- _STATED GOAL_: Reproduce every one of the following items verbatim, line for line.

Text and item location entries
** Begin **

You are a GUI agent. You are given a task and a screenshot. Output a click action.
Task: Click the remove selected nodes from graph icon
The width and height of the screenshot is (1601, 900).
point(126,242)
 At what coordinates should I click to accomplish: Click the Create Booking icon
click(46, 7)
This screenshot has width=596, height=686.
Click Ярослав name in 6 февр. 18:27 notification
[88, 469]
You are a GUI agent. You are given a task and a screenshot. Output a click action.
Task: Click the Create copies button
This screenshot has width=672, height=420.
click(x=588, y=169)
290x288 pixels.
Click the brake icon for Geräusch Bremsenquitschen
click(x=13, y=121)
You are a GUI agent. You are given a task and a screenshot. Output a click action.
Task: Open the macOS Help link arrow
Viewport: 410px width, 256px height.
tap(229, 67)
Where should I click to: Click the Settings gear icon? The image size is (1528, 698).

** End **

- _TASK RESPONSE_:
You are a GUI agent. You are given a task and a screenshot. Output a click action.
Task: Click the remove selected nodes from graph icon
The width and height of the screenshot is (1601, 900).
point(126,242)
 At what coordinates should I click to accomplish: Click the Create Booking icon
click(46, 7)
This screenshot has width=596, height=686.
Click Ярослав name in 6 февр. 18:27 notification
[88, 469]
You are a GUI agent. You are given a task and a screenshot. Output a click action.
Task: Click the Create copies button
This screenshot has width=672, height=420.
click(x=588, y=169)
290x288 pixels.
Click the brake icon for Geräusch Bremsenquitschen
click(x=13, y=121)
You are a GUI agent. You are given a task and a screenshot. Output a click action.
Task: Open the macOS Help link arrow
Viewport: 410px width, 256px height.
tap(229, 67)
Where should I click to: Click the Settings gear icon? The image size is (1528, 698).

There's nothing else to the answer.